───── Available records

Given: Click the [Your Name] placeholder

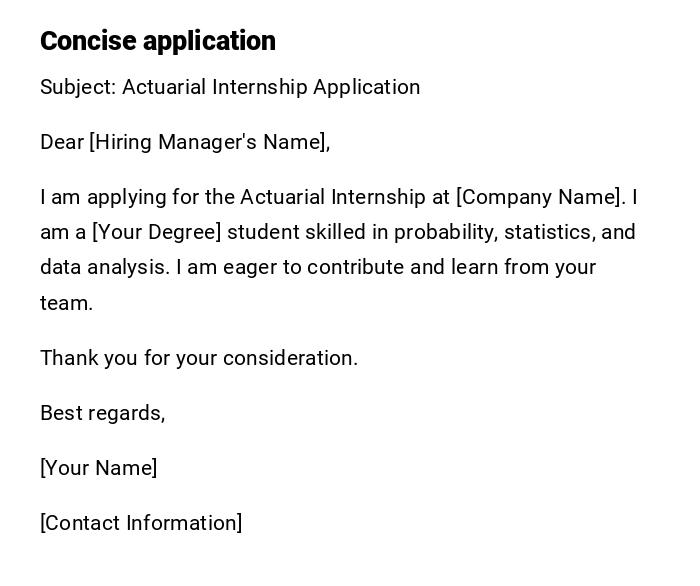Looking at the screenshot, I should [x=98, y=468].
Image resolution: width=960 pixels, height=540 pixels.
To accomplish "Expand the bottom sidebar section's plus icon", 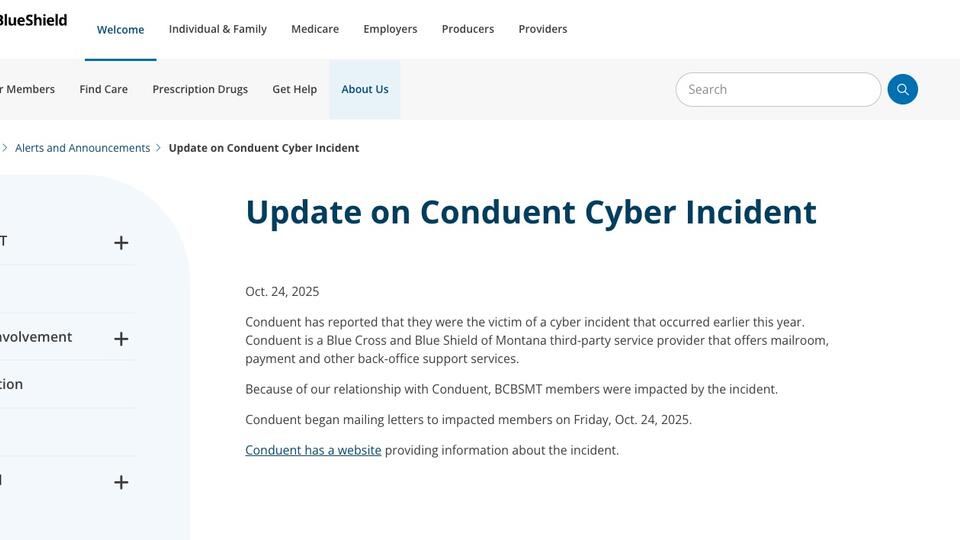I will point(121,482).
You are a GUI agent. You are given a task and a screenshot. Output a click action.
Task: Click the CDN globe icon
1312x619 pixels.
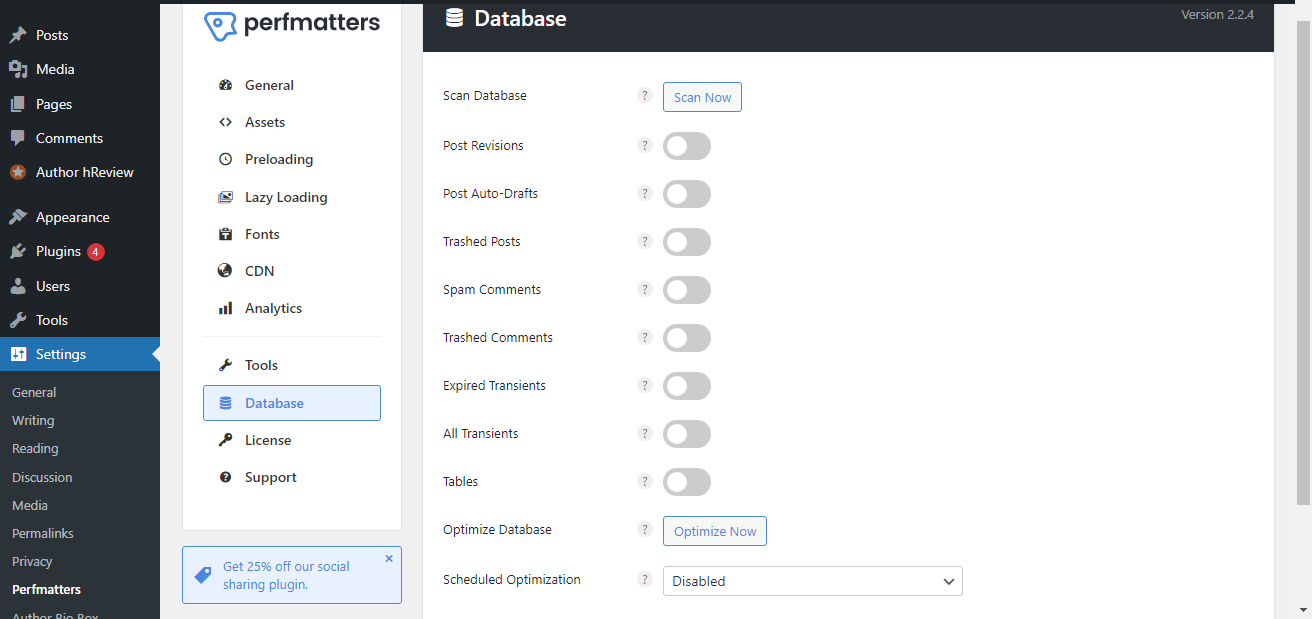pyautogui.click(x=225, y=271)
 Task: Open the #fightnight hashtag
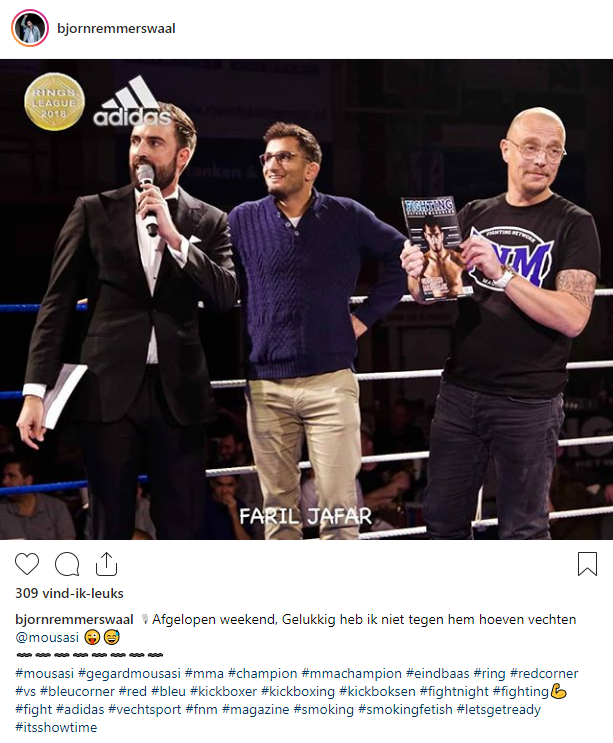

──────────

• **Assigned task**
What you write must match, line for line, the lines from the one with "Task: Click the CDN globe icon" through the last line of the data above, minus the pictures.

• **Answer area**
Task: Click the CDN globe icon
1312x619 pixels.
pyautogui.click(x=225, y=271)
 Task: Open the #fightnight hashtag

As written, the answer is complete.